Exercise details
Which lines mention "agent"? Show each one from the listing.

........

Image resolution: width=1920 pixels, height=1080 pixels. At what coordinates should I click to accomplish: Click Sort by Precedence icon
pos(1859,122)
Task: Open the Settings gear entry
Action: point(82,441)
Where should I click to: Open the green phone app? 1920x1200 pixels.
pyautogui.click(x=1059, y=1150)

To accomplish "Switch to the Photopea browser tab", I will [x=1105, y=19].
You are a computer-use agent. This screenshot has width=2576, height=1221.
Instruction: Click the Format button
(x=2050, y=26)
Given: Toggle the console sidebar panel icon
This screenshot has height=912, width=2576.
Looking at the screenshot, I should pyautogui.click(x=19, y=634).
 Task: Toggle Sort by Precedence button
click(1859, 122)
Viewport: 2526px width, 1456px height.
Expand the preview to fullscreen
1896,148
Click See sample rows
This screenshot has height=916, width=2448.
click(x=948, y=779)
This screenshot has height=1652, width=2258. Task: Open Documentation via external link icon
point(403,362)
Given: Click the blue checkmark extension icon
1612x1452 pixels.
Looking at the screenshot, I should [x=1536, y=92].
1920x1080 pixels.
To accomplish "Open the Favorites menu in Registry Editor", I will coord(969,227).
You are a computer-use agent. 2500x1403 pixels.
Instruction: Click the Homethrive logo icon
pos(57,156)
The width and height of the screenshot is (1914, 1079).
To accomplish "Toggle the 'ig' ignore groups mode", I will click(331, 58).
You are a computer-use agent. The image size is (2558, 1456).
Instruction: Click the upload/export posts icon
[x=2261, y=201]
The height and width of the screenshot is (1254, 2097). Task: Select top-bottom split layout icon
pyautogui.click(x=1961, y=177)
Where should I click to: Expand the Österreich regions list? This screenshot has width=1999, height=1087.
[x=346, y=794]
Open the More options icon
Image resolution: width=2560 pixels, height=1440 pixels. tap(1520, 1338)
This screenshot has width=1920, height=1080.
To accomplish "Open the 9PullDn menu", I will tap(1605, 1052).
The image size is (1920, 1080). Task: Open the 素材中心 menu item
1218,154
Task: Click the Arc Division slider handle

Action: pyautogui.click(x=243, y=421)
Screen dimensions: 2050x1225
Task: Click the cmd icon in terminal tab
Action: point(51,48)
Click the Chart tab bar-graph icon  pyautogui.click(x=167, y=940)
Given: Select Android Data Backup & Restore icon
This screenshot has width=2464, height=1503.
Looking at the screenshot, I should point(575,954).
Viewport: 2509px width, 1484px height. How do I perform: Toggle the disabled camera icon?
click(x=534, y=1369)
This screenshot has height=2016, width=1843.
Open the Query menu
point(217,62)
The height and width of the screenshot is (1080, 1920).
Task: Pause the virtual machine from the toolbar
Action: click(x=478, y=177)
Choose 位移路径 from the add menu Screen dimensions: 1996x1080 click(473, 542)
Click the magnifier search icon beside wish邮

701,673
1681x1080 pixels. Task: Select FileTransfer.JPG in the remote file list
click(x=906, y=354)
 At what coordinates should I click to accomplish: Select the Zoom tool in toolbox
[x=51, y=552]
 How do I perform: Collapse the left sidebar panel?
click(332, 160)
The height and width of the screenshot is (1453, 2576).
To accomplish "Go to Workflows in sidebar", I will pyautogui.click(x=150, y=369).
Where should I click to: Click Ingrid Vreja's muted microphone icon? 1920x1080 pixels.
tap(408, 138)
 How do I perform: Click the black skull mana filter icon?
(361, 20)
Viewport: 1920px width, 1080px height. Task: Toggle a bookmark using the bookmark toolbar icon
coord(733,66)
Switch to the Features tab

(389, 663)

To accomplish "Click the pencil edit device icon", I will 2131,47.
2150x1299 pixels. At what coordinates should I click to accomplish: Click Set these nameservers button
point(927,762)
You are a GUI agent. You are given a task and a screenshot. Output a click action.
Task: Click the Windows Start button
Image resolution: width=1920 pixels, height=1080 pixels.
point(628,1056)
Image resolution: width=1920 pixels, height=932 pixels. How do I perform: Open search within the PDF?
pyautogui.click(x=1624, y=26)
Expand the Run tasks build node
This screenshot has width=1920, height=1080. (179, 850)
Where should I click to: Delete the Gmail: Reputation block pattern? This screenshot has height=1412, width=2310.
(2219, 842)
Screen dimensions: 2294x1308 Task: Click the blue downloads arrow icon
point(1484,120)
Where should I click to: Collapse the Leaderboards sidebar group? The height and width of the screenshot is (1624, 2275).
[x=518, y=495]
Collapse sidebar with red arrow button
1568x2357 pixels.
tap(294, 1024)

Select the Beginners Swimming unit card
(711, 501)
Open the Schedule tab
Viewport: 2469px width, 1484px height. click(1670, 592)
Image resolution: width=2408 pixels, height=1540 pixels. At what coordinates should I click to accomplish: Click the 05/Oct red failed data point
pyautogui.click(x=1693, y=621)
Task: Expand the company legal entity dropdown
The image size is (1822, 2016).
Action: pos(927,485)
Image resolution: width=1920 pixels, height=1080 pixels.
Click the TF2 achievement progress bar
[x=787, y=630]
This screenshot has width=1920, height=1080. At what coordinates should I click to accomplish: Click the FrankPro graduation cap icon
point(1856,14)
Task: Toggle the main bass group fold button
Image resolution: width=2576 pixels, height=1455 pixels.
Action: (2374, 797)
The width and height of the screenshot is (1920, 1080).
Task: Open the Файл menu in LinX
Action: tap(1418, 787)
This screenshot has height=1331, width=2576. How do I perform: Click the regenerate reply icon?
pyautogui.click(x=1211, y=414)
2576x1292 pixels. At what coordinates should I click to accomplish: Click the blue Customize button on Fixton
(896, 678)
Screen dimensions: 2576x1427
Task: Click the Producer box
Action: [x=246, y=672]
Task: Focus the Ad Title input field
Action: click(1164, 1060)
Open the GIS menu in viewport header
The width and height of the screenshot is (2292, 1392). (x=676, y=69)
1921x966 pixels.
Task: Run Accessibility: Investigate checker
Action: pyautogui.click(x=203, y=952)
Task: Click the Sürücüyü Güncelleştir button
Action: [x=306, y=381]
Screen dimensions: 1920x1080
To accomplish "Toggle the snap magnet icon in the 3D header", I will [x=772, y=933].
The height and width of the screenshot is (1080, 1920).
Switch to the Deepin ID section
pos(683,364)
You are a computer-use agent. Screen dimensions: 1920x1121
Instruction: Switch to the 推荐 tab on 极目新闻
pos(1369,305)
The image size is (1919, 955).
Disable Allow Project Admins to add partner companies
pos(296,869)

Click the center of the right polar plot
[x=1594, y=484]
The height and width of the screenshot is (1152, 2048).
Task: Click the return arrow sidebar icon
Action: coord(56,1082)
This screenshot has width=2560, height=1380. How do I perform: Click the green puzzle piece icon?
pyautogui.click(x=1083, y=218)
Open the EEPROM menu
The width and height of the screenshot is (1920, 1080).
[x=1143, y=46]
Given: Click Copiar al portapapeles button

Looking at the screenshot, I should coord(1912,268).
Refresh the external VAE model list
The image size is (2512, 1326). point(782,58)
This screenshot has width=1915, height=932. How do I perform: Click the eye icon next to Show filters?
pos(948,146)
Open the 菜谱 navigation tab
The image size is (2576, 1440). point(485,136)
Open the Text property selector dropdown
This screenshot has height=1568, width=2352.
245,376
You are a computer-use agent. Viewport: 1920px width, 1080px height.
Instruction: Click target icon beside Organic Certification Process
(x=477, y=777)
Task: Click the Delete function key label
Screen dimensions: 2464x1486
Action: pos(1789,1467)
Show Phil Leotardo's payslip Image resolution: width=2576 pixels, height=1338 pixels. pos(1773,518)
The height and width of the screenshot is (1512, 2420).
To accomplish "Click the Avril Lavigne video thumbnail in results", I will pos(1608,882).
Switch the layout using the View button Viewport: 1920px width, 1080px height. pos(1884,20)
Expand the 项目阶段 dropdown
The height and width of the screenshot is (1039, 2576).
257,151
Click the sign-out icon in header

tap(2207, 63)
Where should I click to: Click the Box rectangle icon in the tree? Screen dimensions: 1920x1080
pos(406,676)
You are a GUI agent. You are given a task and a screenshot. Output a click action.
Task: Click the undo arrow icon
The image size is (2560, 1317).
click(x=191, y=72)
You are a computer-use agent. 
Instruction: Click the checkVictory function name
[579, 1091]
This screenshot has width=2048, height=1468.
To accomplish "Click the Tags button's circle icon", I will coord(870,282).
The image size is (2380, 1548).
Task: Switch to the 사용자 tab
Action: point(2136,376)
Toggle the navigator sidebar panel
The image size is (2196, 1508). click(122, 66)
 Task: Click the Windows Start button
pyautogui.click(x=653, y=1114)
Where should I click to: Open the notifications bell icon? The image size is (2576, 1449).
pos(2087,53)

........

Answer to this task
You are a computer-use agent. This screenshot has width=2576, height=1221.
You are a computer-use agent. 2500x1403 pixels.
You are a computer-use agent. The image size is (2558, 1456).
You are a GUI agent. You are given a task and a screenshot. Output a click action.
You are a computer-use agent. Screen dimensions: 1920x1121
You are a computer-use agent. Viewport: 1920px width, 1080px height.
You are a GUI agent. You are given a task and a screenshot. Output a click action.
You are a computer-use agent. 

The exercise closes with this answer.